====== PROVIDED INFORMATION ======

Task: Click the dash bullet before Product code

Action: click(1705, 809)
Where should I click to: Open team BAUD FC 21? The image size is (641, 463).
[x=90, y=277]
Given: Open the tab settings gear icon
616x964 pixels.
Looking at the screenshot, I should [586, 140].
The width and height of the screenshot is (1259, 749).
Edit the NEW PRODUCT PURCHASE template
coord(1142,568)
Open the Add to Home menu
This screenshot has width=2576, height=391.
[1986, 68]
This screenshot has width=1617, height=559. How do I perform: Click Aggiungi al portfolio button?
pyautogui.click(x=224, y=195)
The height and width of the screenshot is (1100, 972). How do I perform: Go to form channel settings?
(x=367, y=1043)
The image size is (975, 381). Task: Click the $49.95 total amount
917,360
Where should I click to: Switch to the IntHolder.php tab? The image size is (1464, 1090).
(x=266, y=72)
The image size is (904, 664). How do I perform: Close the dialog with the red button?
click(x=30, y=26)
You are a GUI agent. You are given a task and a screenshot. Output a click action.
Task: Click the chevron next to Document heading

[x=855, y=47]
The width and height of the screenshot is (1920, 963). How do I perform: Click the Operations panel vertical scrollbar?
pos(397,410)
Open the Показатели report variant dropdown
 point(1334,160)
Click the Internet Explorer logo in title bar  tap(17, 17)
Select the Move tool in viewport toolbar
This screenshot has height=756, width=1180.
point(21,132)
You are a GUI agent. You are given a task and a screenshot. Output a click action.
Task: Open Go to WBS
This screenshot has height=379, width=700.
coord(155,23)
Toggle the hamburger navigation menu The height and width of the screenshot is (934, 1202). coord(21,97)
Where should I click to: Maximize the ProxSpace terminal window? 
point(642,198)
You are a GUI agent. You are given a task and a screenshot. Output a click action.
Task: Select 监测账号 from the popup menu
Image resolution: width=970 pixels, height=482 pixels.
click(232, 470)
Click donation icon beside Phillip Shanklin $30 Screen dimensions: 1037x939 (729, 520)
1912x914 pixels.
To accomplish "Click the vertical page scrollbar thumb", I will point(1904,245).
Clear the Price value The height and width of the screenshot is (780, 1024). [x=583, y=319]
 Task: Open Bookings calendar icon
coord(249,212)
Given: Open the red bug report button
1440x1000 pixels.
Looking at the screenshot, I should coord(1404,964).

======

### AIM OF THE TASK
Whenever the string "Select" occurs in a line of the entries above, copy that line.

### SOLUTION TO THIS PROBLEM
Select the Move tool in viewport toolbar
Task: Select 监测账号 from the popup menu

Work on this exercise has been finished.